Following the recent granting of a fresh inquest, Mr. Kelly said the family were awaiting an update from the Coroner’s office within this next month on a date for the preliminary hearing to take place.

“Be in no doubt, the fight continues. We are #NeverGivingUp,” he added, referring to the family’s campaign for answers and justice for Patsy Kelly Snr.

Reverend Alan Irwin, Church of Ireland rector of Colaghty Parish, Lack lost his father, Thomas, and uncle, Frederick, when they were murdered by the Provisional IRA in 1976 and 1979.

Thomas Irwin was murdered while at work, while his brother was murdered on his way to work.

Rev. Irwin said the passing of the Bill was “appalling” and it had “extinguished the light of justice”.

“It seems that we can forget about the legacy of murder.
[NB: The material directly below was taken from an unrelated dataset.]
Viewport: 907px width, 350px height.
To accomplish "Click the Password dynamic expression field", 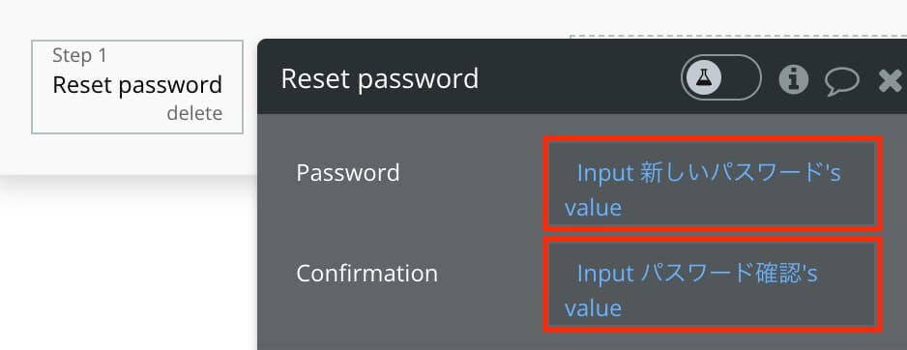I will coord(712,184).
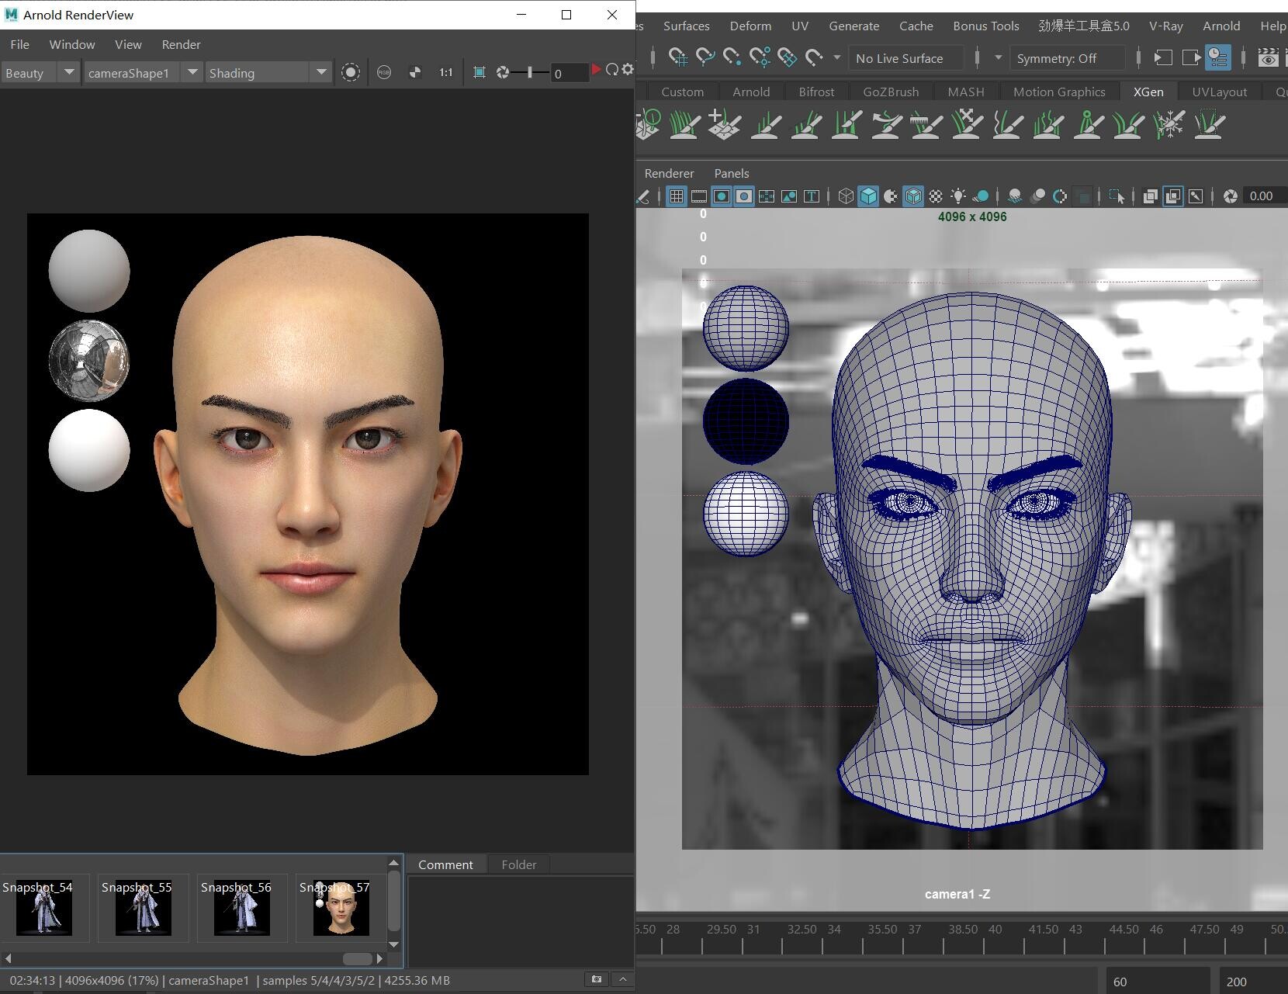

That somehow it is irrelevant, moving forward,” said Rev. Irwin. “I don’t want to be seen to be taking away, but we continue to bring people to justice for other historical abuse issues in the present.

“How is terrorist murder somewhat different or more acceptable that we can ignore it?

“I suppose that goes back to 1998 when it was given legitimacy,” he said adding that the reconciliation in the Bill was just an “add-on”.

Commenting on the legal challenge that has been launched following the passing of the Bill, Rev. Irwin believes the UK government will “plough ahead” with it anyway.

Rev. Irwin also felt that there was a “hypocrisy” from those suggesting the Irish government should take legal action against the Bill.

“I also find there’s a hypocrisy and a brass neck, and I think there is even a disconnect from some of the Northern Ireland politicians to suggest that the Irish government should take a case to the European courts on human rights about the Legacy bill.

“When you look at the Irish government’s track record, to date, on Legacy, theirs is virtually non-existent.

“They have failed miserably even for their own people who have been impacted by terrorism in their own jurisdiction, and not just that [there is] the cross-Border element.

“If they think they have some high moral ground in this, far be it,” he said, before concluding: “I just think society wants to turn its back on the innocent victims of terrorism, irrespective of what faith or religious background, or none.

“And really, ‘let’s bury this because we see this as a stumbling block to moving forward or a stumbling block to reconciliation’,” he claimed.